'Legendary' Vero Beach lawyer Charles Sullivan Sr., died Wednesday at age 91

VERO BEACH - Longtime city icon Charles A. Sullivan Sr. is being remembered this week as a successful businessman and “legendary” trial lawyer whose courtroom skills were unmatched.

He died Wednesday at age 91 after suffering age-related ailments, according to his son, Charles Sullivan Jr., 69, an attorney who for decades shared a law practice with his father.

“His family was with him,” Sullivan Jr. said. “It was peaceful.”

The elder “Charlie” Sullivan, and his family have been well known in Indian River County for decades.

Charles Sullivan Sr.
Charles Sullivan Sr.

An accomplished real estate investor, Sullivan Sr. was widely respected in legal and business circles in his adopted home of Vero Beach, where he settled with his wife Henrietta Sullivan in the 1950s. She died in 2020.

The couple moved to Vero Beach after Sullivan Sr. earned a law degree from the University of Miami Law School, his son said.

“He became a very successful trial lawyer,” Sullivan Jr. recalled. “He did everything; he did a lot of criminal cases … eminent domain, family law, divorce law, accident cases. He was very, very successful.”

He said the family is planning a celebration of life service for both of his parents, who were married 68 years and raised four children.

“We weren't able to have a reception for her,” he said. “We're hoping to have it at a well-known large venue like the Vero Beach Country Club, which he was a member at for years; he played golf there.”

‘Silky Sullivan’

A New York native who was raised in Virginia and Miami, Sullivan Sr. joined the Florida Bar in 1958. His first job was writing legal briefs for the Florida Industrial Commission, which was then chaired by James T. Vocelle, one of the founders of Indian River County.

“My grandfather gave him his very first job out of a law school,” recalled Vero Beach lawyer Buck Vocelle, whose legendary local family includes his attorney father, Louis "Buck" Vocelle, who served three terms in the Florida House of Representatives from 1956 to 1962.

Vocelle said Sullivan Sr. will be mourned and remembered as a “legend.”

“He touched so many lives. He did things monetarily and non-monetarily for so many people that nobody even knows about,” said Vocelle. “It's gonna be a long time before he's forgotten.”

Added Vocelle: “He had a natural feel for people. Amazing trial lawyer, good friend and a funny, funny, funny guy.”

According to Charles Sullivan Jr., for many years his father was the go-to lawyer in town if you got in trouble.

“Especially when he was young,” he said,” if you were in real trouble, you called my dad.”

A bench in his honor sits in a prime spot outside the Indian River County Courthouse. From 1958 to 1964 Sullivan Sr. was a local judge, at one time the youngest in the state, according to the 1968 book, “Florida’s Hibiscus City Vero Beach.”

● ● ●

→ **Required work**
A – Print the part of the Charles Sullivan Sr. article running from "The couple moved" down to "raised four children.", word for word.
B – Go on with the Charles Sullivan Sr. article, starting right after its last sentence.

→ **Provided data**

● ● ●

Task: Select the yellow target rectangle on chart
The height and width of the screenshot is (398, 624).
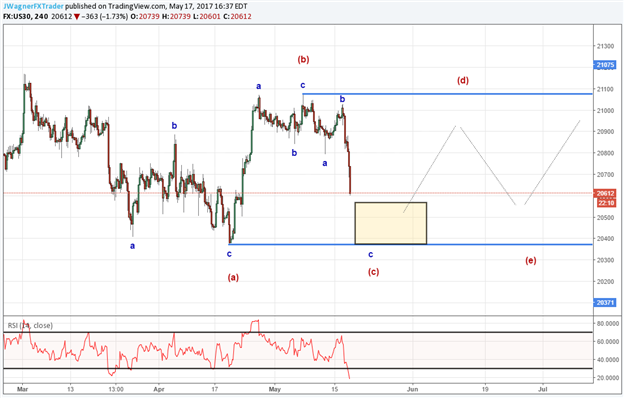Action: 391,223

● ● ●

→ **Answers below**
A –
The couple moved to Vero Beach after Sullivan Sr. earned a law degree from the University of Miami Law School, his son said.

“He became a very successful trial lawyer,” Sullivan Jr. recalled. “He did everything; he did a lot of criminal cases … eminent domain, family law, divorce law, accident cases. He was very, very successful.”

He said the family is planning a celebration of life service for both of his parents, who were married 68 years and raised four children.

B –
Fort Pierce attorney Bradford L. Jefferson, 74, first met his longtime friend he called “Silky Sullivan,” for his smooth-as-silk demeanor, in the mid-1970s.

“Back in 1975, all of my partners were afraid of him and I got stuck with him. I went to court and he beat me,” Jefferson said. “He beat me so bad my butt still hurts.”

Jefferson recalled his “totally hilarious” sense of humor, in and out of the courtroom.

“I can't think of anyone I've ever met that is as unique and interesting as Charlie,” he said. “He was the best natural trial lawyer I've ever been with. He's a legend.”

Robert Stone, a former State Attorney and longtime Vero Beach resident, called Sullivan Sr. “my oldest and dearest friend.”

“I came here in 1963, right after I got out of law school and in 64’, I was admitted to the (Florida) Bar and started practicing and Charlie was the first person I met. We became friends immediately.”

“He helped get me started and he was a true friend,” Stone said. “He never expected anything out of you and he'd do anything for his friends.”

Sullivan's ‘Midas touch’

For years Vocelle and Sullivan Sr. partnered on a number of successful investments.

“We own liquor licenses together. We formed a little corporation where we flipped houses in (2008) together,” Vocelle said. “He's got tons of properties.”

Sullivan Sr. was active in real estate, developing projects and managing multiple properties, including several local bars, mini-storage facilities and a golf course.

Stone praised his savvy business sense.

“He made some great investments. Over the years, he was an extremely smart businessman,” Stone added. “He had that Midas touch to go into business where somebody else might fail.”

Sullivan Jr agreed.

“He was really successful in real estate development,” he said.

Charles A. Sullivan, Jr.
Charles A. Sullivan, Jr.

And though the two were longtime partners in a successful law firm, the younger Sullivan said he’s remembering his father as being a “great dad.”

“I got the benefit of working with him for my whole life,” he said. “A lawyer is what he did, but being a dad is who he was to me.”

He also stood by his father in the mid-2010s when the elder Sullivan was charged with sexual assault, which was dismissed by state prosecutors.

His son noted state prosecutors threw out the sexual assault charge and declined to prosecute the case.

Records show in 2016, Sullivan Sr. settled a sexual harassment lawsuit filed against him by a female office employee who worked for his son and had accused the elder Sullivan of sexually assaulting her in 2015 at the firm's State Road 60 office in Vero Beach.

In June 2015, Vero Beach police arrested Sullivan Sr. on a charge of sexual battery. Three months later, State Attorney Phil Archer of the 18th Judicial Circuit in Viera declined to prosecute him criminally.

“Once the facts became known, they threw it out,” said Sullivan Jr.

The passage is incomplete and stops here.